61 Fitzherbert Street, Featherston
Commentary
Featherston might be a small town in New Zealand, but its historic significance is gigantic in terms of the war effort. In World War I it became the site of the largest military training camp in the country, Featherston Military Camp.
In 2014 a group of people from Featherston approached Dibble, wanting to commission a sister piece to Southern Stand, the New Zealand Memorial in London.
Fundraising for the sculpture was a big task, and it took some three years for the group to raise the money required.

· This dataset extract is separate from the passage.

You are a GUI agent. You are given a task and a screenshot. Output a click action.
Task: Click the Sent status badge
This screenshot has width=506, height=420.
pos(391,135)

The design of the sculpture for Featherston is deceptively simple as a structure: nine flat pillars mounted upright on a slight lean. The lean of each pillar suggests the angle at which a soldier might march when pushing forward into a headwind or up a hill slope (both in abundance on the Remutaka Hill, where the soldiers marched after finishing their training).
Information about the former military camp is spread across the pillars on one side. On the other side, facing the road, is a scene of the soldiers on their march, horses a notable part of the assembly. The soldiers depicted are recognizably Kiwi, very different in appearance from their manicured English counterparts. Most were farm boys in a conglomerate uniform, their faces intentionally portrayed on the sculpture as rugged and unique.
Lighting strips are connected to the back of each pillar, so that at night it appears as if the ghosts of the soldiers are still marching towards the Remutaka Hill (being the direction toward where the memorial points).
In 2018 the completed memorial was formally opened, on the day before the 100th anniversary of the Armistice of 11 November 1918.